Its publication provides a situation report concerning the state of FoRB in a selection of countries "where FoRB is seriously under threat".

On the basis of this descriptive research, the group has categorised some of these as "failed states". These include Somalia, Central African Republic, Libya and Syria.

The group said these countries showed great instability in many aspects, including the absence of the rule of law, strong internal political, social and/or economic pressures, violence, almost no legitimate authority to make collective decisions and inability to provide public services.

This had the overall effect of leaving minorities unprotected by the state's rule of law; and thus entirely exposed to violence.
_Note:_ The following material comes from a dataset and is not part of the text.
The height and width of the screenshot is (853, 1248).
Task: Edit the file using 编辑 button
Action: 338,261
Warlords and armed groups determined everyday life, the report said.

According to the International Commission of Inquiry on the Central African Republic, a predominantly Christian country, more than 80 per cent of the Muslim population had been driven out by December 2014, and the UN estimates that 36,000 Muslim civilians remain trapped in areas besieged by anti-balaka militia.

In Somalia, the report found, anarchy remained in the areas outside of the control of the government.
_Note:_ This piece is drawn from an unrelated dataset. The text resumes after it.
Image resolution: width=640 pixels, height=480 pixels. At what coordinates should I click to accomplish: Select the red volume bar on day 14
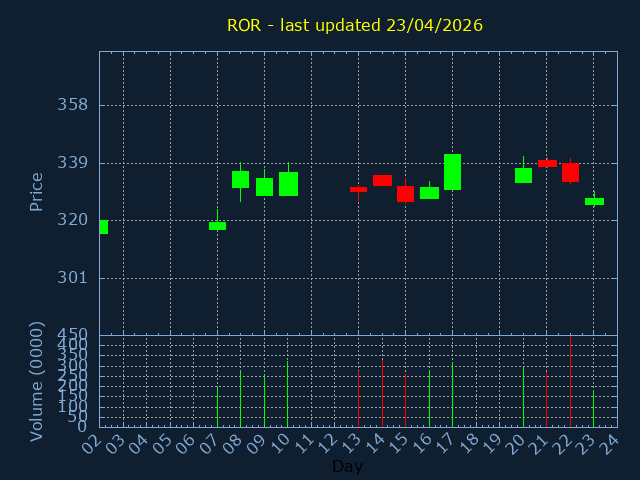[382, 393]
"Al-Shabaab violently imposes its dogma by harassing, maiming, or killing people who are suspected of converting from Islam or who are failing to uphold the principles of Islam.

"Since 1993, Somalia has been of particular concern in terms of Christian persecution following a policy of religious cleansing and has declared it `wants Somalia free of any Christians'."
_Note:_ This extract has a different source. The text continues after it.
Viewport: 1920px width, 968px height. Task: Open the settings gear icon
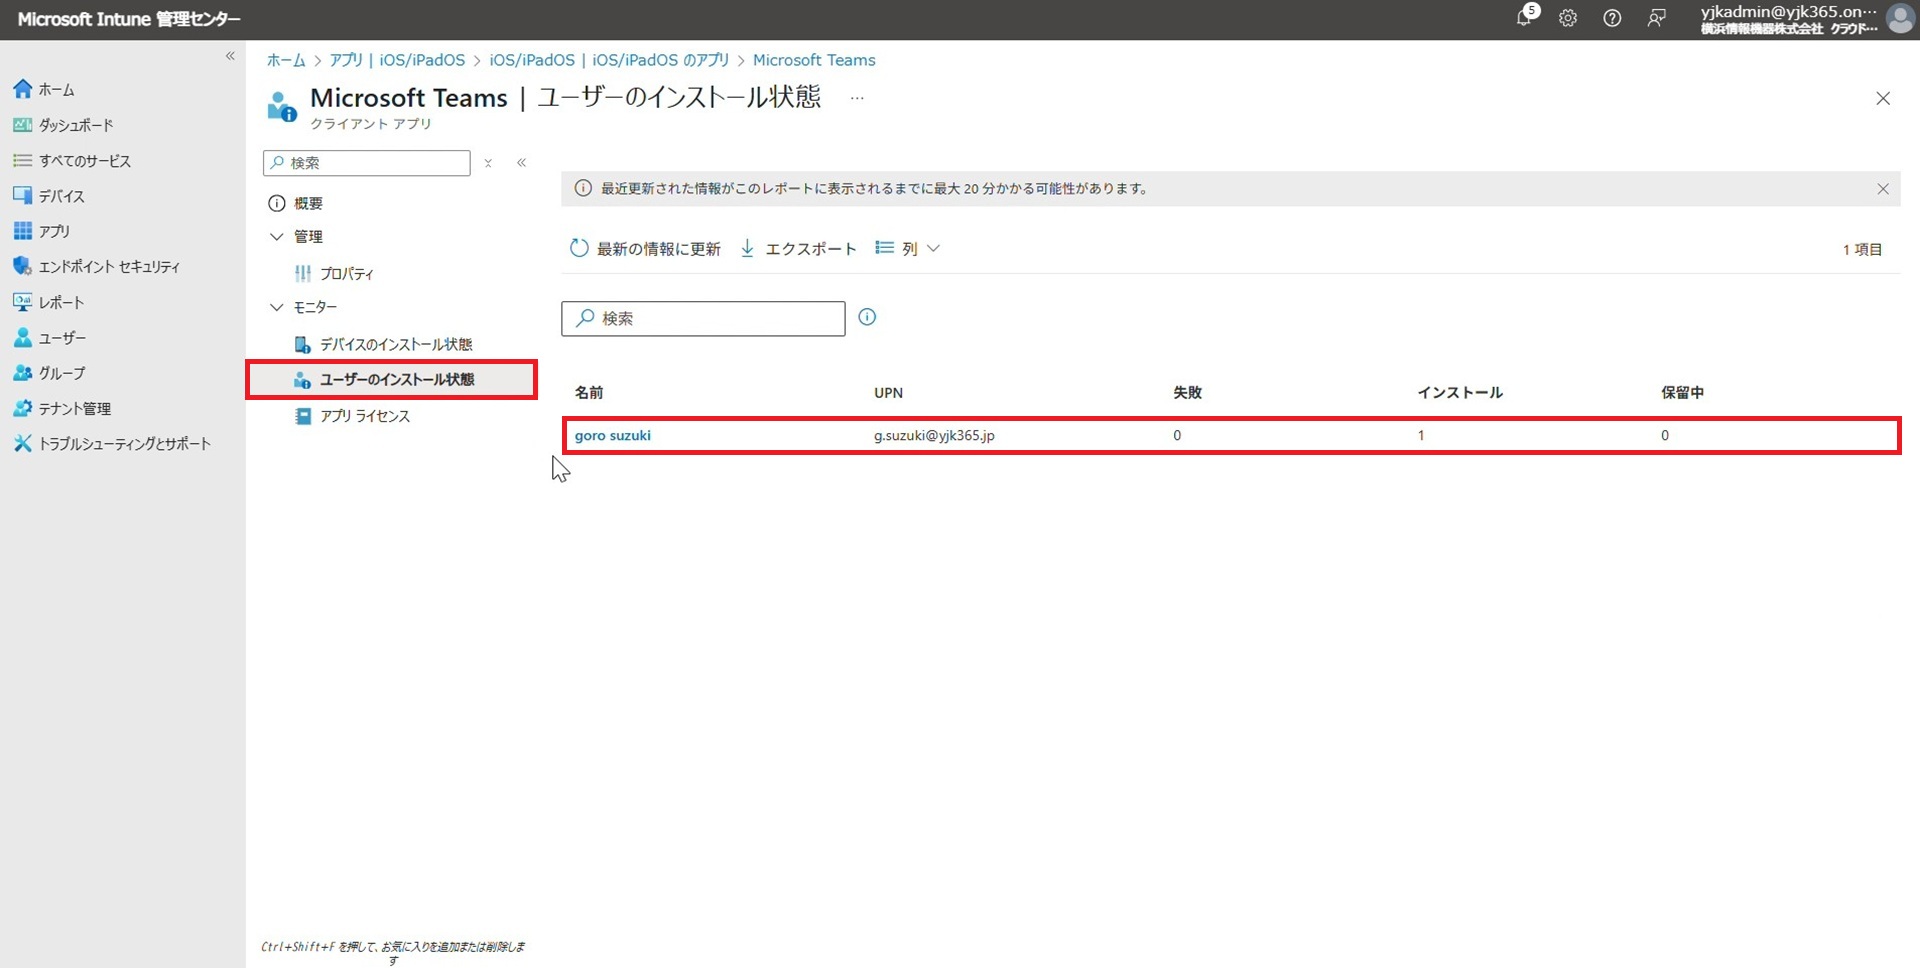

The report added that in Syria, "brutal ethnic and religious cleansing by Daesh of Christians, Yazidis and other minorities, as well as the targeted actions of the Assad government against Sunni Muslims persist as emergencies in the country".

In each failed state, the report recommended that basic security was the immediate priority. For this reason "the EU must cooperate in ensuring that no weapons are delivered to one of the parties in the internal conflict, unless this is directly related to UN-backed peace-building initiatives".

"We encourage the EU to be generous and careful with its delivery of humanitarian aid to failed states," it added.

The report, launched by the two chairmen of the intergroup, MEPs Peter van Dalen and Dennis de Jong, also addressed the suffering of Christians and other religious minorities in the Middle East at the hands of ISIS/Daesh.

The day before the report was presented, ADF International launched its new book Never Again - Legal Responses to a Broken Promise in the Middle East. The book documents the genocide of Christians and other religious minorities in Syria and Iraq, highlights the failings of the international community in ending the carnage, and provides a blueprint for applying international law on genocide to adequately respond to terrorist groups including ISIS/Daesh.

"ADF International and our allies are using our full-time presence at major international institutions to shine a light on the systematic persecution faced by Christians around the world," said Robert Clarke, Director of European Advocacy for ADF International.

"The freedom to live according to one's religion is a fundamental human right, but is one which is under increasing pressure, whether at the hands of governments seeking to protect one particular group to the serious detriment of others, or terrorist groups like ISIS/Daesh.

"Publications like the annual Report on Religious Freedom or Belief and our book Never Again provide the essential evidentiary basis for concrete action by those institutions charged with protecting fundamental rights."

Sophia Kuby, Director of EU Advocacy for ADF International, said it was unacceptable that people today were being killed, tortured, or oppressed, simply because of their religious convictions.

"The annual Report on Freedom of Religion or Belief is an important instrument to promote religious freedom both inside and outside the EU," she said.

"It will effectively help us to address religious persecution throughout the world and ensure that the European Union uses its political and financial power to safeguard the fundamental rights of religious minorities in all countries."